天天和洛留影抬头不见低头见,实在不太自在。就连方霁,都规矩得像是被下了降头一样。
“那怎么办啊?你自己和他说?”她明白历拂衣的意思,但也故作惋惜地摇摇头,“这位殿下,洛留影这个人呢,我们俩都惹不起的。”
“好吧。”历拂衣把被子往上扯了扯,他认命地闭上眼,点头道:“无法反驳。”
*
和历拂衣想象的完全不一样,即使只有一墙之隔,但他也没见过几次洛留影。
一旁的殿中,每日来来往往着很多人,历拂衣也终于意识到,一个家主,终归是与他这种闲散殿下不太相同。
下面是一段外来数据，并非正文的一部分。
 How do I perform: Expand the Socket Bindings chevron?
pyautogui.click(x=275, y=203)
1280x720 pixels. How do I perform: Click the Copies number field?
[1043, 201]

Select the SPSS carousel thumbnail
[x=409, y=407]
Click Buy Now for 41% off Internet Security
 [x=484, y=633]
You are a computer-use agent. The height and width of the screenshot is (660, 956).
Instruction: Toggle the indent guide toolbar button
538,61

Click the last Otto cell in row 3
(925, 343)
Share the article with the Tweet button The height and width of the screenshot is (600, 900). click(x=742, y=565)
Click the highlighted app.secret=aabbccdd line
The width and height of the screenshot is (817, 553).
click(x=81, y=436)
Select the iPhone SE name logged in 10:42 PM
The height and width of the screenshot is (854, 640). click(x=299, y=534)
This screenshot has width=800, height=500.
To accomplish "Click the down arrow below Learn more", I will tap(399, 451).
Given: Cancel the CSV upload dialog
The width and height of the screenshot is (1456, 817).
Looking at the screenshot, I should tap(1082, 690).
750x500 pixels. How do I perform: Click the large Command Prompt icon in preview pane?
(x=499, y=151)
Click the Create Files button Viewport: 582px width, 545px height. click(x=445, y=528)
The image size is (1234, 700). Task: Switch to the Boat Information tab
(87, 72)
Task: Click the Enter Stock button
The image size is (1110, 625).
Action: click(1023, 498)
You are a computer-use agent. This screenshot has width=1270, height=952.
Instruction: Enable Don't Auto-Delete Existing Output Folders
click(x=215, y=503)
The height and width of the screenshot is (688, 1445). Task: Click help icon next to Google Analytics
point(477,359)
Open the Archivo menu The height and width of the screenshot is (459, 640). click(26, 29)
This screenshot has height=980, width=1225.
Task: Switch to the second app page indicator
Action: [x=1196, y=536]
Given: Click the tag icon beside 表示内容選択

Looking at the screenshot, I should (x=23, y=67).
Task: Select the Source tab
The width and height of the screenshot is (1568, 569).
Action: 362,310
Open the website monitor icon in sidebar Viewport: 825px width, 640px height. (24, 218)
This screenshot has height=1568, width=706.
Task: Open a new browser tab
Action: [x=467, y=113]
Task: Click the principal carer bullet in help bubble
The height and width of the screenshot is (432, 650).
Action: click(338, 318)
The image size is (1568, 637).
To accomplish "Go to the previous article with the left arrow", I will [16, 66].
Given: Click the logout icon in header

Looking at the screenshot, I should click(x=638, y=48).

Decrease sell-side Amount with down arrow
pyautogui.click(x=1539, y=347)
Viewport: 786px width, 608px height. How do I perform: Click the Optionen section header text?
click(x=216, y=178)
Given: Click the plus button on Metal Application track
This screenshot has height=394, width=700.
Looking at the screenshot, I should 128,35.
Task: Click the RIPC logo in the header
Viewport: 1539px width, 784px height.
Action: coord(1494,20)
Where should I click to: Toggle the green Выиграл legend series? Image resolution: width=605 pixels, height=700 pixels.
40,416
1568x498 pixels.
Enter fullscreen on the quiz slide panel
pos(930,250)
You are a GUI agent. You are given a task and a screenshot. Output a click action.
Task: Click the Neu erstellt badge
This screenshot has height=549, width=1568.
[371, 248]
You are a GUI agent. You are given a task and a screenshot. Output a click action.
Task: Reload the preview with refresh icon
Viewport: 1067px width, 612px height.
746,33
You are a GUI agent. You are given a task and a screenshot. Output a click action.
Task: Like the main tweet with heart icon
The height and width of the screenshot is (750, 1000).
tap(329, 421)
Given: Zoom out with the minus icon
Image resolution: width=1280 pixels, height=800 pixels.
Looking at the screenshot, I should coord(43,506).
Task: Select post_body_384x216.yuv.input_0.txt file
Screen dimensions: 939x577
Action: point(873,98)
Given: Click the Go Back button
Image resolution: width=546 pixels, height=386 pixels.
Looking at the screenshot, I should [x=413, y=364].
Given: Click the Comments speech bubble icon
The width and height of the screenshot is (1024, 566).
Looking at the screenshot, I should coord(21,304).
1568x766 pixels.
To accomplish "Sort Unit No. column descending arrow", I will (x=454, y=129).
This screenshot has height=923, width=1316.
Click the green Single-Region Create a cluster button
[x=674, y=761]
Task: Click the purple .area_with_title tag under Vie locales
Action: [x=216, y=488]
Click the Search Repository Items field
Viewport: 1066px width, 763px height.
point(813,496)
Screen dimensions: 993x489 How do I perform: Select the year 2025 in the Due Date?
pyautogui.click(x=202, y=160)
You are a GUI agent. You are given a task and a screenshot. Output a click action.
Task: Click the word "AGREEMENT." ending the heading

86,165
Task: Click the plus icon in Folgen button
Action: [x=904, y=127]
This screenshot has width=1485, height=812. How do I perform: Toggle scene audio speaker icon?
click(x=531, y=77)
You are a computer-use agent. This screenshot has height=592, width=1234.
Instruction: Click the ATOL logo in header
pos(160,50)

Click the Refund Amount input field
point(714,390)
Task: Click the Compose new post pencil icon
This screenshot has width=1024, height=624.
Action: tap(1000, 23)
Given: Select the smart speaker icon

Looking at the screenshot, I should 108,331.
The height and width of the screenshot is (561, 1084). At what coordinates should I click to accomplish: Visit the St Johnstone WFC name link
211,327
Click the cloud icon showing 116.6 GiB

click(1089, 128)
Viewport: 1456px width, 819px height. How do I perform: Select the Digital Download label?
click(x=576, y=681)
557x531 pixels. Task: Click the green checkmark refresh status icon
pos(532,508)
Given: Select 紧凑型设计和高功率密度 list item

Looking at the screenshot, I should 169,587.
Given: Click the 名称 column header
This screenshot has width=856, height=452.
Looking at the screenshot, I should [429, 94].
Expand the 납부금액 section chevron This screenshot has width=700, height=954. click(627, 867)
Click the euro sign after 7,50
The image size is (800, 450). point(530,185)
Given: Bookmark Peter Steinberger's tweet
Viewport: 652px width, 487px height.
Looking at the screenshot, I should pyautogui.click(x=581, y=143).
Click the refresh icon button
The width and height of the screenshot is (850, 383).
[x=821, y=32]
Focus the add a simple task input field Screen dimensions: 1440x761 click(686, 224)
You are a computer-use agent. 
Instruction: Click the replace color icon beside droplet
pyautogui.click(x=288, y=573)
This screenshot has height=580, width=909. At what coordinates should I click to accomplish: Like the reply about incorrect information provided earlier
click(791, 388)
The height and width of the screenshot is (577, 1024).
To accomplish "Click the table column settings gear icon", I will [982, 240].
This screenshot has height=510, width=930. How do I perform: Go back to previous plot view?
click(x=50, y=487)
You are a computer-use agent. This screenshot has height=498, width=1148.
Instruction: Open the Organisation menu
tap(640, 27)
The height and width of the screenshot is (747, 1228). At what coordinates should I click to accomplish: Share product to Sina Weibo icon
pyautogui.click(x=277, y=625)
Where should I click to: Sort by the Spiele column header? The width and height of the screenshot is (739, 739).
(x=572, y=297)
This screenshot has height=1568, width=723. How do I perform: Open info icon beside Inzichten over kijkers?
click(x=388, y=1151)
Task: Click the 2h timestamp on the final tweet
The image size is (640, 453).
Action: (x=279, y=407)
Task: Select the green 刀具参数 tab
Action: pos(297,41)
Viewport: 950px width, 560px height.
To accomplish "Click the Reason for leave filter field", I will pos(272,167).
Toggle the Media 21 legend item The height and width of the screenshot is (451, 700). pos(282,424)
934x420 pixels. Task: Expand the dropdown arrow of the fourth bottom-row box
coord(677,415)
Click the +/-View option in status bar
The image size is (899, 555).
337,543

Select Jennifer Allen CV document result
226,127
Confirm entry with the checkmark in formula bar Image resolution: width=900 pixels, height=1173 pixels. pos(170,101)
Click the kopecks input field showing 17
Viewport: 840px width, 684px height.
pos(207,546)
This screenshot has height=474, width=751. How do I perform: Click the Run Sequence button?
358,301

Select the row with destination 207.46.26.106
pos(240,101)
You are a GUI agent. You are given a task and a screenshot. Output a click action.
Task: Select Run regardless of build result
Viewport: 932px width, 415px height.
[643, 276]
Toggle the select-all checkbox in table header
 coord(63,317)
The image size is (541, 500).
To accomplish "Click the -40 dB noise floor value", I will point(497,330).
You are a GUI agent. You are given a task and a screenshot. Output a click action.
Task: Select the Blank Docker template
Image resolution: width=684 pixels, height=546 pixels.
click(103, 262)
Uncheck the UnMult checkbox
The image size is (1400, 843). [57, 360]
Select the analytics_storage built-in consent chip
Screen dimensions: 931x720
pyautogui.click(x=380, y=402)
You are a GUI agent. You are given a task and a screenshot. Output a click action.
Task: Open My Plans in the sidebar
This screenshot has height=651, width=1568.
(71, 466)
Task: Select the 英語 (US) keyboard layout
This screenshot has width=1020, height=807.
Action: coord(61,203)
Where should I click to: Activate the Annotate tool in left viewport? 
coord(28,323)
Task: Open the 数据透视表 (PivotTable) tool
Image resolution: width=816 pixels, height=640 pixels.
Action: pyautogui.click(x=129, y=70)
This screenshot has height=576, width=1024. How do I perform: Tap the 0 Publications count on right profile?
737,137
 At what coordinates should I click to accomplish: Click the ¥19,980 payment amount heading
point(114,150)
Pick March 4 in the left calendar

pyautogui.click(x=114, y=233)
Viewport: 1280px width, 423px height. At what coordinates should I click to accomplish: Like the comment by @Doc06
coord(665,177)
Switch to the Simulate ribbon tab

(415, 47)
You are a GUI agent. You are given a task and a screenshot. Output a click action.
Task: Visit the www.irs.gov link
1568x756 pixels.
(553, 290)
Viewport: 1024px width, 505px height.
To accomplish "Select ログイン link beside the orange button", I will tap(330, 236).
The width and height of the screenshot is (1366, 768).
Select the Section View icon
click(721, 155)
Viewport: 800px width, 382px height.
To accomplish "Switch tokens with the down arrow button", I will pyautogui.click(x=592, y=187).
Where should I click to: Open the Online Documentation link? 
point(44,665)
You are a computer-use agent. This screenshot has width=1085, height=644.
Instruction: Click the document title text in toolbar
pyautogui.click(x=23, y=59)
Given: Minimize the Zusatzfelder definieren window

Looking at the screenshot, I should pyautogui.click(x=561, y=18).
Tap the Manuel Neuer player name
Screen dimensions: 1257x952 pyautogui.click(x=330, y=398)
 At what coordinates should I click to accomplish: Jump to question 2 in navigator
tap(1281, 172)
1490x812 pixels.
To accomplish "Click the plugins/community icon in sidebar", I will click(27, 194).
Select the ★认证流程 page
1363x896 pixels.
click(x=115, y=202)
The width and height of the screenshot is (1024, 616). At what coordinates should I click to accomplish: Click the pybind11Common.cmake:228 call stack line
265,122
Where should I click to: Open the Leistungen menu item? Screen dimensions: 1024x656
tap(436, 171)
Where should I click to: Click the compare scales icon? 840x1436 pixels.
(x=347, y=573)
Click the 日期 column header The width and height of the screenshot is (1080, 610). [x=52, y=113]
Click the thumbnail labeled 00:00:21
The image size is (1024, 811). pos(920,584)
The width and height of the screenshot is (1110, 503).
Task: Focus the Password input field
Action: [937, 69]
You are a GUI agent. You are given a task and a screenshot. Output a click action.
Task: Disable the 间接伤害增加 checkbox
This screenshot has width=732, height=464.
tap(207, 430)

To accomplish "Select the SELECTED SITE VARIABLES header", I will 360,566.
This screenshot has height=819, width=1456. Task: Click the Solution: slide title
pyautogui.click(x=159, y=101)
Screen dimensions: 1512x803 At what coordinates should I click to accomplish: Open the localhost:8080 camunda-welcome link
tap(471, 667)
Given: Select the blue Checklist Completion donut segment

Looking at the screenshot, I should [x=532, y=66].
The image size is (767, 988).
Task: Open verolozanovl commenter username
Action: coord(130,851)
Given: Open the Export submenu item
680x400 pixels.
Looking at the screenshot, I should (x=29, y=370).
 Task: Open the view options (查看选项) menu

宋殊栾对他不甚喜爱,自然不愿把一些事务交付给他,所以这些年,他除了修炼,只需要把自己一小片范围内的事情处理好,就已经足够。
虽然他乐得清闲。
第十日,在他放下手中药盏的时候,洛留影终于敲响了偏殿的大门。
无声无息的沉默中,洛留影像是对待一个普通客人一般,开口问他:“你恢复得怎么样?”
“很好。”历拂衣顿了下,补充道:“已经可以提剑了。”
他心中一直觉得洛留影和洛疏竹一样,是个直来直往的性子。况且,这一次,历拂衣对他,确实是心存谢意。
或许他对自己的帮助,全部都是因为洛疏竹,可是恩情就是恩情,感激也是真正的感激。
于是他抬起头,也不再弯绕,直言不讳地问出了心中的疑惑,“是有什么事情么?我能做什么?”
“确实有。”洛留影点了点头,“第一,去和外面的天灵族人说,我们没有挟持你,让他们就此离开。”
“当然,我一会儿就去。”
“第二,含珠草的事情我知道了,你没有办法保证不被控制第二次,所以在解决之前,你应该……小心一些。”
其实他想说的是什么,历拂衣明白,他虽然有些犹豫,但最后还是说明了自己的想法,“历千霄不死,就没法完全解决这个问题。但是我,在此之前,也确实没办法远离疏竹。”
“我知道这听起来很自私,但我和她也谈论过这事了。”他脊背不由得直了直,“我在禁地内拿到了含珠草的叶片,我把叶片给了疏竹,如果再被控制,这东西会有用的。”
他好像担心洛留影仍旧不愿,又匆匆忙忙地开了口,“其实,我还会再给疏竹一个保障的,只不过……”
他表情纠结,似乎在担忧什么。
等了半晌,洛留影看出他的谨慎,终于抬手打断了他的话,“没必要都告诉我的。阿竹虽是我妹妹,但说到底,她早就是一个有独立判断能力的大人了,我也只是提醒你们一下。”
历拂衣顿了顿,然后忽然释然地笑了。
直到此时,他终于放松下来,一时间,竟然也起了吐露心里话的心思,“……有时候我在想,如果我家中的长辈,像你一样,我这性子,是不是也不会那么讨人厌?”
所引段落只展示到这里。